Work request:
From the material below, please set down exactly the lines starting with the one with "Screen dimensions: 948x704" and going on through the one with "Click the info icon on Requirements window", without a single picture.
—————
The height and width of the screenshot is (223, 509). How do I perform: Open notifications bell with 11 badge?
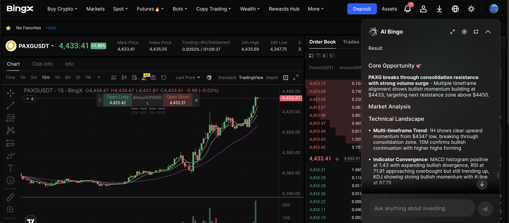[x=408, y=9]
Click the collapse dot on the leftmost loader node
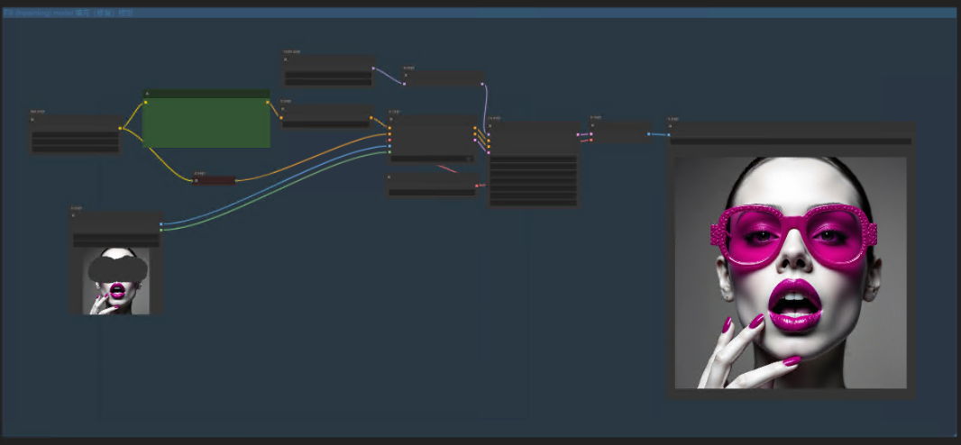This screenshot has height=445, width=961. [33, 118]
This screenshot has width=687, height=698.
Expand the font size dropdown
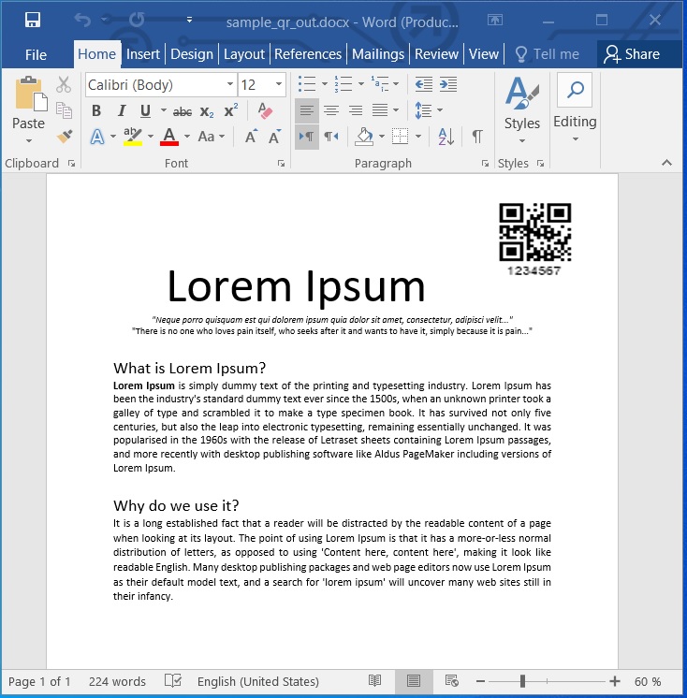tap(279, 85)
—————
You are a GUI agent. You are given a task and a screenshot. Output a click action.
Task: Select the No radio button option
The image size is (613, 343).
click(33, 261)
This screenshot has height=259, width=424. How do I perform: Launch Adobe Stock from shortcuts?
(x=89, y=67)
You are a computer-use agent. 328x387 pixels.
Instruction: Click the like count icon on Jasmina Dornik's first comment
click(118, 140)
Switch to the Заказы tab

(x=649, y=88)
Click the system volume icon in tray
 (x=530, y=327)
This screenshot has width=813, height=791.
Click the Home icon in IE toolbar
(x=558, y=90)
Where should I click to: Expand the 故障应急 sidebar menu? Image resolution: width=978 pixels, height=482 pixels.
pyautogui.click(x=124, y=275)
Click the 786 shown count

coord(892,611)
—————
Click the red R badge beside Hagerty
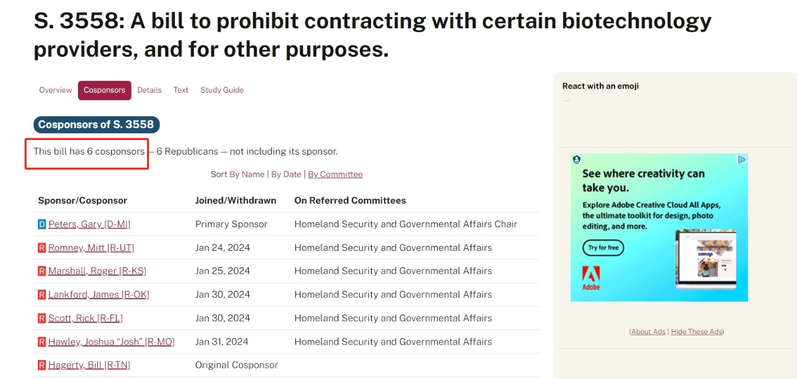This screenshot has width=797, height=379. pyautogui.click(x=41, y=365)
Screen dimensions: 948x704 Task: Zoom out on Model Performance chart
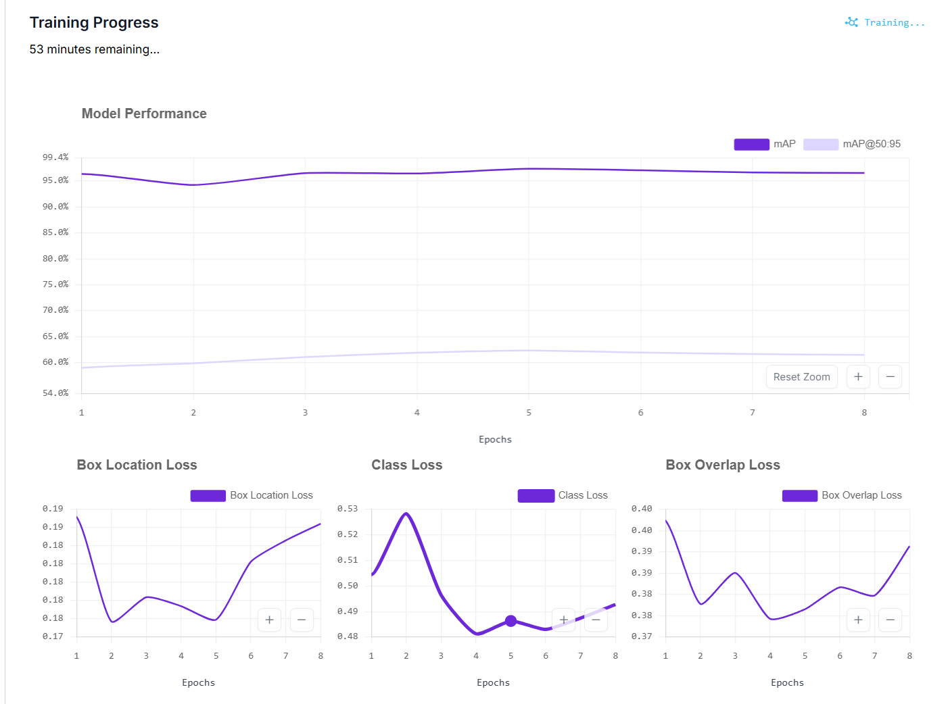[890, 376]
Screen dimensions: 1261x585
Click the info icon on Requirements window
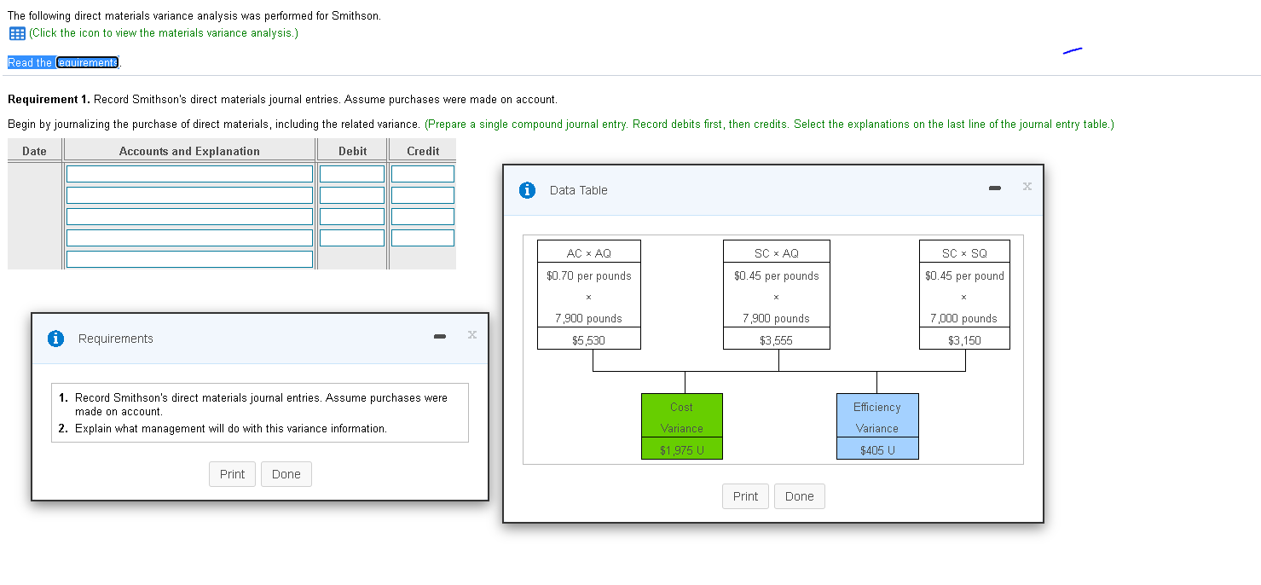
—————
Task response:
Screen dimensions: 948x704 Task: Zoom out on Model Performance chart
[890, 376]
Screen dimensions: 1261x585
Click the info icon on Requirements window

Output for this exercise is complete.